# [Dettagli dell'esercizio]
Rispondi in base alla recensione:
1. Con quale editore e in quale mese e anno è uscito il libro recensito?
2. Come si chiama il parroco che è confessore di Rosa?
3. Che cosa ambisce a diventare Rosa?

# [Brano proposto]

◇ ◇ ◇ ◇ ◇ ◇ ◇

“Siamo tutte ragazze madri” di Saveria Chemotti
Recensioni
Se non sapessi che Saveria Chemotti ha press’a poco la mia età, penserei che l’autrice del libro Siamo tutte ragazze madri (L’ Iguana, Aprile 2018 ) sia una ragazzina, talmente fresco, semplice e audace il suo linguaggio, come quando racconta la rabbia con cui Rosa, la protagonista, cecchina con la fionda immagini di bimbi appese nella stanza in cui vive, presso il centro “La Casa della Madre e del Fanciullo”, dove le ragazze-madri trascorrono la loro gravidanza indesiderata.
“ Sdeng! Colpito e affondato. Filippo, via- Sdeng! Giulietta, ilomena….via tutti, Sdeng!”
Frasi che farebbero impallidire il parroco Don Remo, confessore di Rosa, che l’aveva prima aiutata a continuare gli studi e poi si era adoperato per impedirle di disfarsi della creatura che portava in grembo, assolvendo alla funzione di “buon pastore” che tanti preti avevano, e forse anche oggi in parte conservano, nelle piccole comunità montane del Trentino, e non solo.
Vecchie storie del tempo che fu, potrebbe dire chi non ricorda le battaglie anti-abortiste dei “Movimenti per la Vita”, portate avanti recentemente sia in mezza Europa che negli Stati Uniti.
La distanza temporale la percepiamo solo quando Saveria racconta dell’ambizione di Rosa a diventare maestra , in un tempo in cui la cultura significava sia arricchimento personale che ascensore sociale, quando i ragazzi, anche i dj, corteggiavano le ragazze per mesi, prima di strappare il primo bacio.
Pure gli inconfessabili desideri sessuali, i rossori improvvisi, i primi innamoramenti, descritti dall’autrice con un’appassionata vividezza quasi sudamericana, sono senza tempo né paese; appartengono al mondo segreto delle donne.

◇ ◇ ◇ ◇ ◇ ◇ ◇

# [Dati elencati]
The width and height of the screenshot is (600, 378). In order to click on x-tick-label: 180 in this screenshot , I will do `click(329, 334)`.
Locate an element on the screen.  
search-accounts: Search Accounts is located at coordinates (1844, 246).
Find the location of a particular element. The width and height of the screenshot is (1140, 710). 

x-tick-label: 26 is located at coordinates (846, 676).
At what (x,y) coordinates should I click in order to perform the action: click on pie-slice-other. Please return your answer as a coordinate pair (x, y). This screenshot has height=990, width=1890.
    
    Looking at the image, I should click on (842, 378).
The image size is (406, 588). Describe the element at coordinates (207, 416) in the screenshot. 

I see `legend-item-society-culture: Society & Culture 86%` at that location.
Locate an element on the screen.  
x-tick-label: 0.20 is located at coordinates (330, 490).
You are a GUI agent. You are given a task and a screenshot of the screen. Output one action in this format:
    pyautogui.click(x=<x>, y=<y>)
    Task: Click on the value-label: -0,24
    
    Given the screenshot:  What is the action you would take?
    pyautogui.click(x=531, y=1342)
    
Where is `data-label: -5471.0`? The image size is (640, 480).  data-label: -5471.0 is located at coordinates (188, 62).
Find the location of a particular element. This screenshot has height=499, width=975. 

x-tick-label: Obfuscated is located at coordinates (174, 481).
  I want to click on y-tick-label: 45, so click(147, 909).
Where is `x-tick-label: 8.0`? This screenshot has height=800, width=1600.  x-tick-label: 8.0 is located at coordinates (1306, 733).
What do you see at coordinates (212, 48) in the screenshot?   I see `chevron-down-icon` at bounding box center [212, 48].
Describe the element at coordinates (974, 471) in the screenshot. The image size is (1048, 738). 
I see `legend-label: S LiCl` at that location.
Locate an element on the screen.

◇ ◇ ◇ ◇ ◇ ◇ ◇

# [Risposta]
1. L'Iguana, aprile 2018.
2. Don Remo.
3. Maestra.